Even as late as the 1970s, the notion of a Palestinian people was still nothing more than a terrorist construct designed to undermine Jewish claims to the land of Israel. In a conversation with Dutch newspaper Trouw in March 1977, the leader of the pro-Syria as-Sa’iqa faction of the PLO, Zuheir Mohsen, remarked: “It is only for political reasons that we carefully underline our Palestinian identity […] yes, the existence of a separate Palestinian identity serves only tactical purposes. The founding of a Palestinian state is a new tool in the continuing battle against Israel.”

Why else do the people who claim to be Palestinians regularly turn down the possibility of an independent state alongside Israel? It is because the Arabs themselves don’t really believe in a State of Palestine. Their only interest is abolishing the Jewish presence between the Mediterranean Sea and the Jordan River. Jewish self-determination is anathema to many Muslims who, since the time of Muhammed, have tried to keep the Jews in a state of subjugation and dhimmitude. When Arab and/or BDS protestors call for Palestine to be free “from the river to the sea,” what they are really calling for is the genocide of the Jews.

Many of the problems experienced by the State of Israel stem from something very simple but profound –  the change of name. While it is totally understandable that the leaders of the Yishuv chose the name Israel for their state (New Judea was another option), it has had unfortunate consequences. By rejecting the labels Palestine and Palestinian, the Jews circumvented their own local history and identity, and bequeathed both the name and heritage of Palestine to the Arabs.
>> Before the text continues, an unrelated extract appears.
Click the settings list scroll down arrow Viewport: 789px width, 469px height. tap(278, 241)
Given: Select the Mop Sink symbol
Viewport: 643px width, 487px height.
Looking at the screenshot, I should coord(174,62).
What’s worse is the fact that the latter now claim to have been the indigenous people of Palestine all along – and the world (which has always been a sucker for anti-Jewish conspiracy theories) believes it.

It is surely time to remind the Arabs and the international community that Jews are the true Palestinians. Why else would there be a Palestinian Talmud or a Jewish newspaper called The Palestine Post. Why, until the creation of Israel, were the Jews known as Palestinians? Why did philosopher Immanuel Kant refer to Jews in Europe as “the Palestinians among us”? Why did Jewish campaigners in the early 20th century produce posters calling for Jews of America to register as members of the Zionist Organisation of America “for the freedom of Palestine”? Why does the 1939 flag of Palestine have a Star of David on it?

Now some critics might say, “Well, all this may be true, but the people who claim to be Palestinians are indeed Palestinians because they say  they are and they deserve our sympathy.” The trouble is, the so-called Palestinians make no attempt to explain who they really are but continue to perpetuate the antisemitic conspiracy theory that they are the primitive and indigenous people of Palestine who were/are cruelly oppressed by the wicked Zionists. The world believes this because they are told the lie often enough and because the Israeli state has done a poor job of communicating the truth.

And because of the big Palestinian lie, Jew-hatred is now at its highest level since the end of the Second World War and the United Nations has just passed Resolution 2334, one of the most antisemitic rulings in recent years. Until it is acknowledged by the UN and other major organizations that the Jewish people are the indigenous inhabitants of Eretz Israel – from the Jordan River to the Mediterranean Sea – it is going to be difficult to break the impasse of stubborn anti-Jewish prejudice that is the real obstacle to peace.